America Mobile Carriers Now Adding More Cars Than Phones To Their Networks

A statistic that was recently revealed by Chetan Sharma Consulting highlights just how much IoT is poised to take over life as we know it: American mobile carriers are now adding more IoT connections to their networks than phones. In the second quarter of this year, around 1.4 million cars were connected to cell networks, while the same could be said for just 1.2 million phones and fewer than 900,000 tablets.

Although it’s important to note that the second quarter doesn’t typically see the high phone sales that the holiday season of the fourth quarter tends to inspire, the IoT growth has actually been a long-term trend.

For example, when viewed in isolation AT&T has been adding connected cars faster than smartphones and tablets combined for seven quarters in a row. The firm looks set to hit 10 million car connections in the very near future.

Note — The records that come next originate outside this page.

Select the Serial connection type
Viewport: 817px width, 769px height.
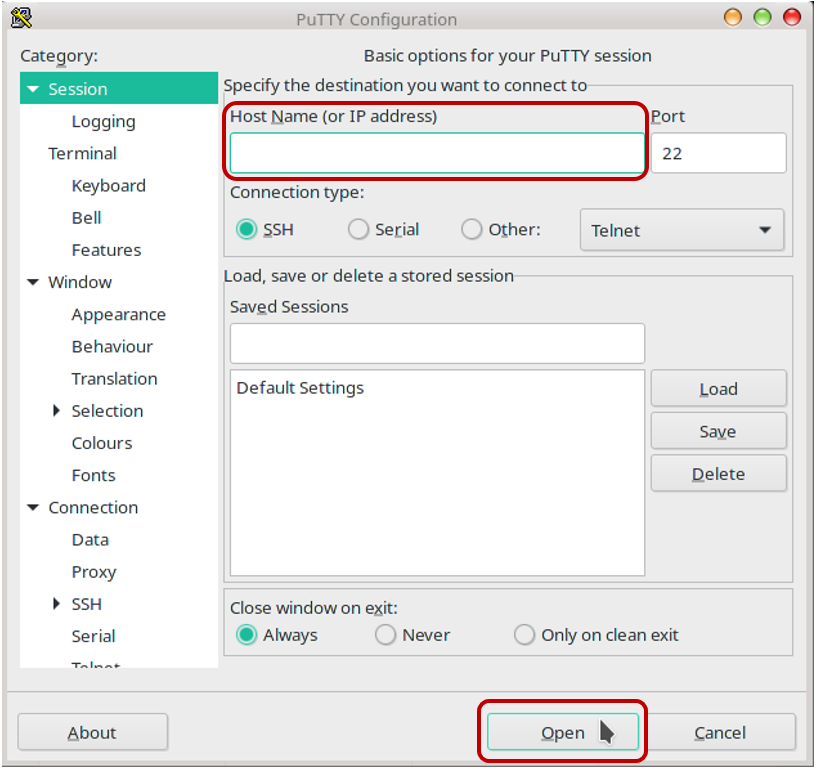coord(358,229)
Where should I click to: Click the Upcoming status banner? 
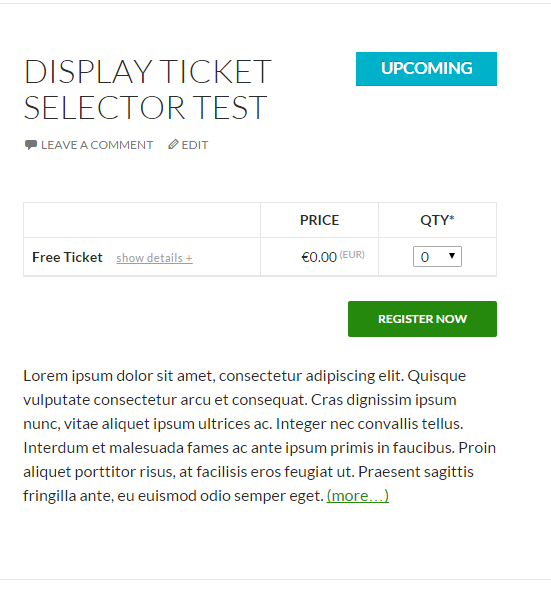tap(426, 69)
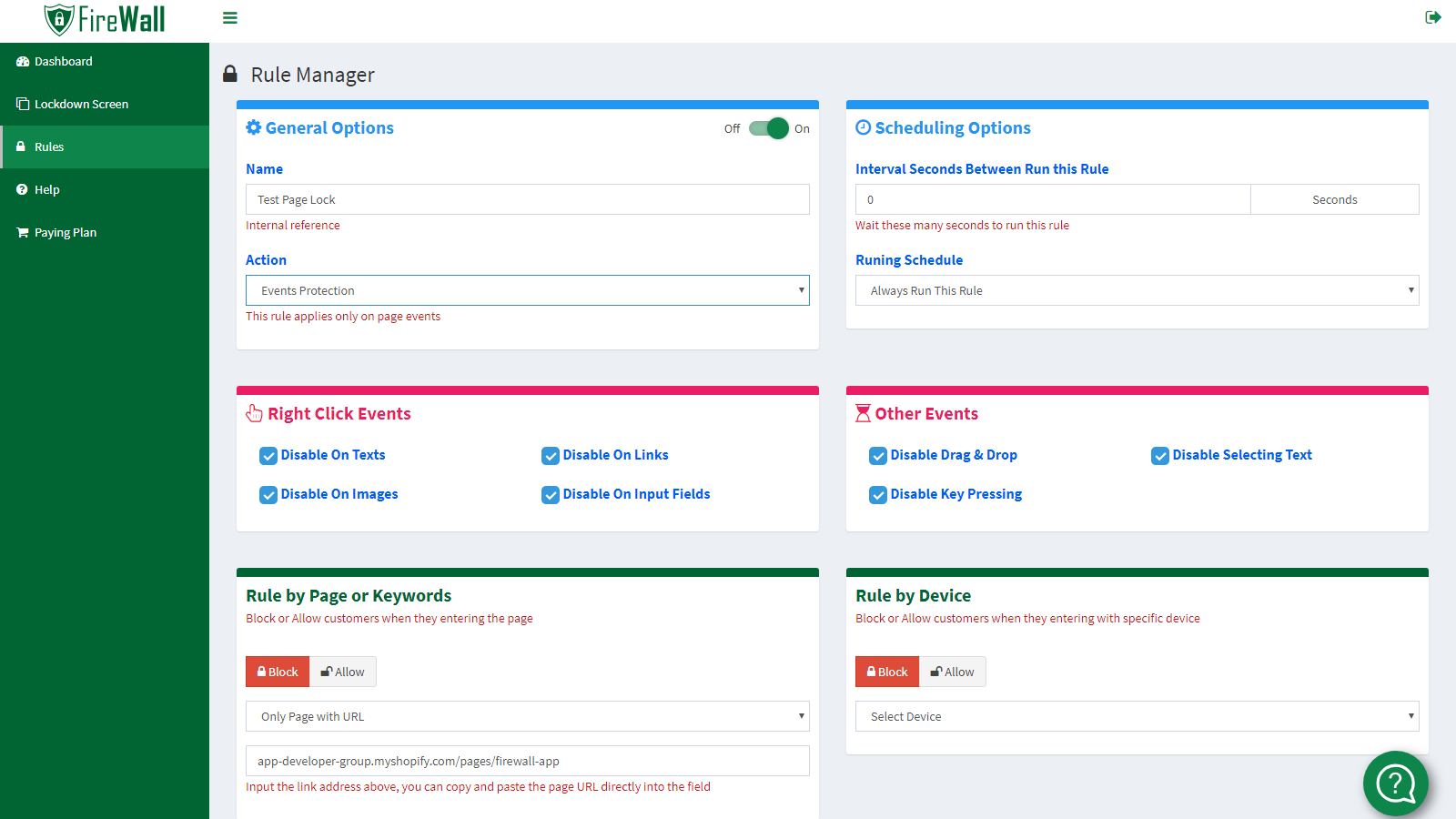Open the Action dropdown showing Events Protection
Image resolution: width=1456 pixels, height=819 pixels.
527,290
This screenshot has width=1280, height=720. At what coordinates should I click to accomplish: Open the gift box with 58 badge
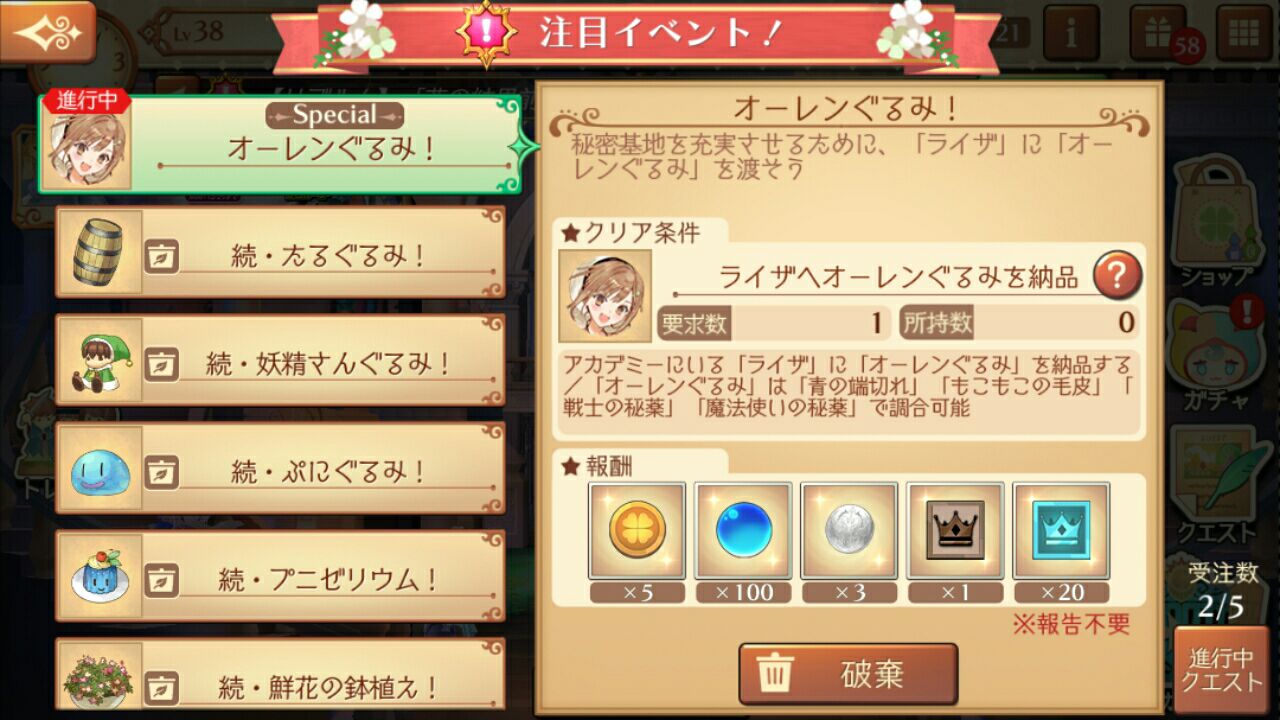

Car Makers Benefit From Connected Cars

In most of these cases, it is not the driver of the car who is initiating the connection. Instead, car makers are rolling the cars out with live cell connections already set up, which can help with tasks like software updates, condition monitoring, and data collection for future improvements. In addition, having cars online could reduce the need for recalls that cost car makers money and inconvenience drivers, who have to bring their cars in for service when a recall arises. The consumers themselves haven’t been as quick to rely on their car’s cell services, mostly because many people have them in their phones already.

Cellular IoT is also cropping up other places. For example, shipping container tracking, fleet management, and smart city uses like connected parking meters and lights are all finding uses for the technology. This phenomenon is not only being seen in our country; Vodafone and China Mobile are just a few of the big operators around the world who have been setting up expansive IoT operational efforts.